[Slony1-general] sl_nodelock values ("pg_catalog".pg_backend_pid()); "

Fri May 22 10:03:44 PDT 2009

On 5/22/2009 2:33 PM, Brad Nicholson wrote:
> On Fri, 2009-05-22 at 12:49 -0400, Brian A. Seklecki wrote:
>> All:
>> 
>> So this problem with slon(8) daemons continues to vex us.  During a
>> switchover, we see "No Worker Thread" errors:
>> 
>>  2009 May 22 06:37:17 -04:00 bdb01 [slon][55352] [local2] [err] 
>>  slon[55352]: [12-1] [55352] CONFIG storeSet: set_id=1 set_origin=3
>>  set_comment='All CORES tables'
>>  2009 May 22 06:37:17 -04:00 bdb01 [slon][55352] [local2] [warning]
>>  slon[55352]: [13-1] [55352] WARN   remoteWorker_wakeup: node 3 - no
>>  worker thread
>> 
>> Followed by:
>> 
>> 
>>  2009 May 22 06:37:17 -04:00 bdb01 [slon][55352] [local2] [err]
>>  slon[55352]: [19-1] [55352] FATAL  localListenThread: "select 
>>  "_DBNAME".cleanupNodelock(); insert into
>>  2009 May 22 06:37:17 -04:00 bdb01 [slon][55352] [local2] [err]
>>  slon[55352]: [19-2]  "_DBNAME".sl_nodelock values (   
>>  2, 0, "pg_catalog".pg_backend_pid()); " - ERROR:  duplicate key value
>>  violates
>> 
>> The screwed up thing is that, as far as we know, all three slon(8)
>> daemons on all there configurations are active, healthy, and responding
>> before we execute the switchover.
>> 
>> We know because we have nagios watching SYNC events and watching that
>> sl_log table row counts are within acceptable ranges.
>> 
>> Any advice on further troubleshooting this?    Maybe attach a ktrace(8)
>> to the process and try to re-create the error.
>> 
>> We're running the latest Slony/PostgreSQL (postgresql-server-8.3.7 +
>> slony1-1.2.15) on FBSD6/amd64.
>> 
>> ~BAS
> 
> This looks like the same issue that one of our guys was trying to figure
> out.
> 
> Restarting the Slon let's the failover proceed, but it sort of sucks
> that you have to do that.
> 

It appears to me this is a race condition.

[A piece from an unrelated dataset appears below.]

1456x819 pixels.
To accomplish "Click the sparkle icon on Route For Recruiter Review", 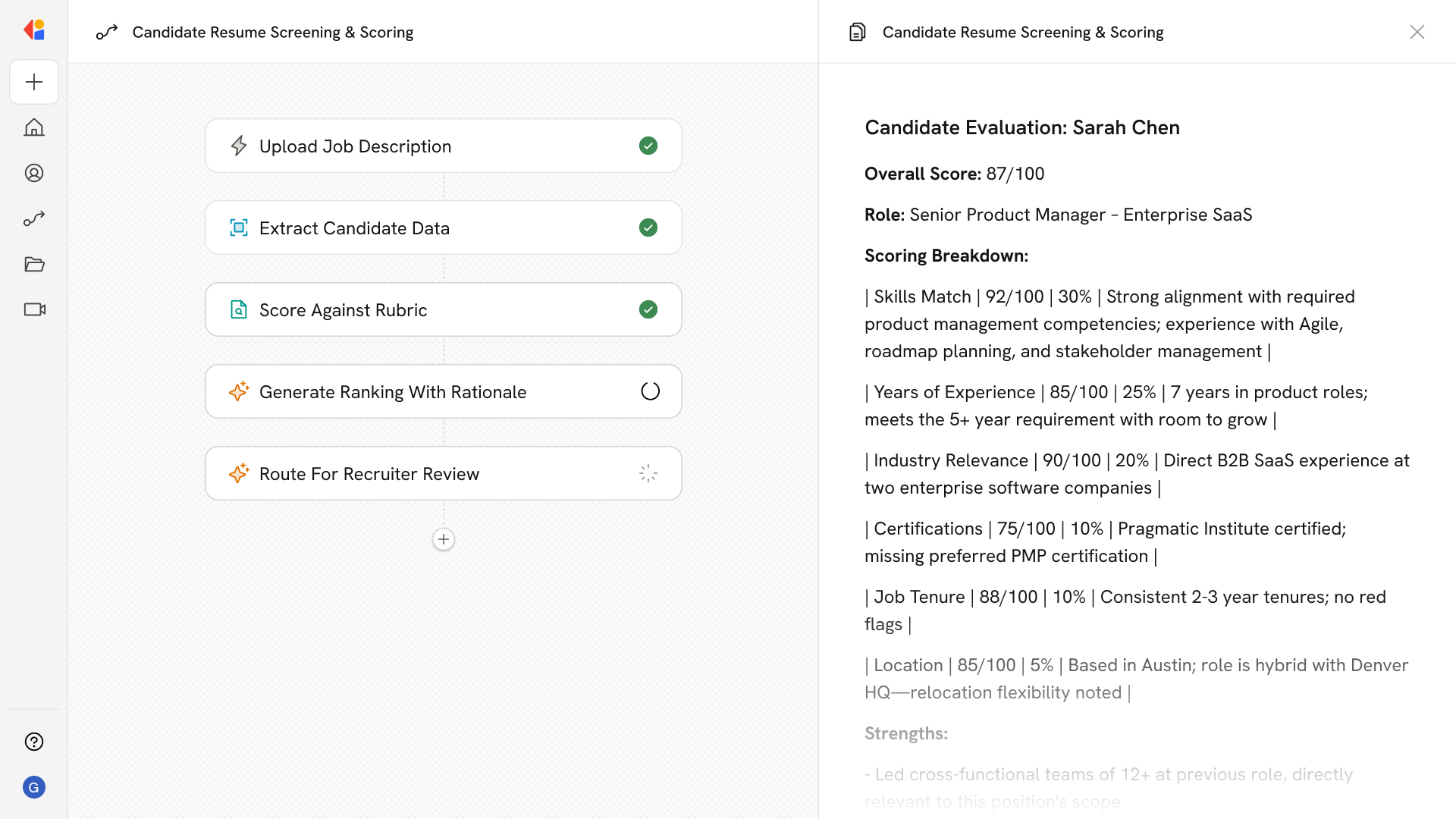I will [239, 473].

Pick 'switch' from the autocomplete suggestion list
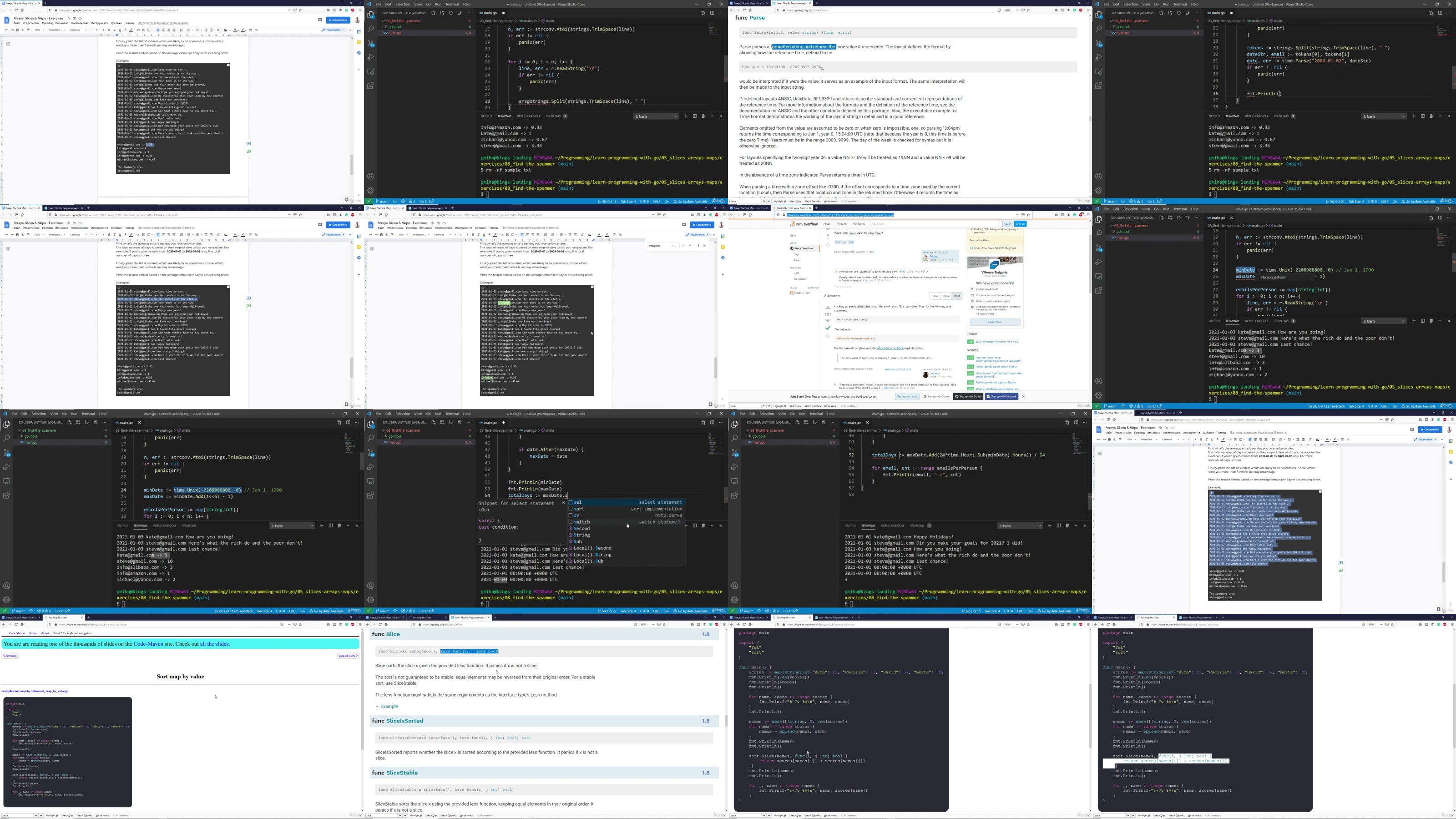coord(581,522)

During the switchover, the 
slon processes try to restart.

The call to cleanupNodeLock() is supposed to remove the stale entry. If 
memory serves, cleanupNodeLock() does check if the corresponding backend 
still exists via kill(backendpid, 0).

What I think happens is that the slon process is instructed to restart, 
so it drops the connection and instantaneously restarts, reconnects and 
tries to gain a node lock. But this may happen faster than the backend 
from the old connection had time to terminate and for postmaster to 
receive the exit code via wait. So the kill(backendpid, 0) tells 
(correctly) that the backend is still alive, assuming that this is a 
valid and active node lock in place.

I presume the correct way to fix this is to not be entirely dependent on 
cleanupNodeLock() for removing the lock. Just prior to closing the 
backend connection, the node should actually delete the lock entry itself.

Additionally we may want to introduce a little sleep+retry loop into 
cleanupNodeLock().

Jan

-- 
Anyone who trades liberty for security deserves neither
liberty nor security. -- Benjamin Franklin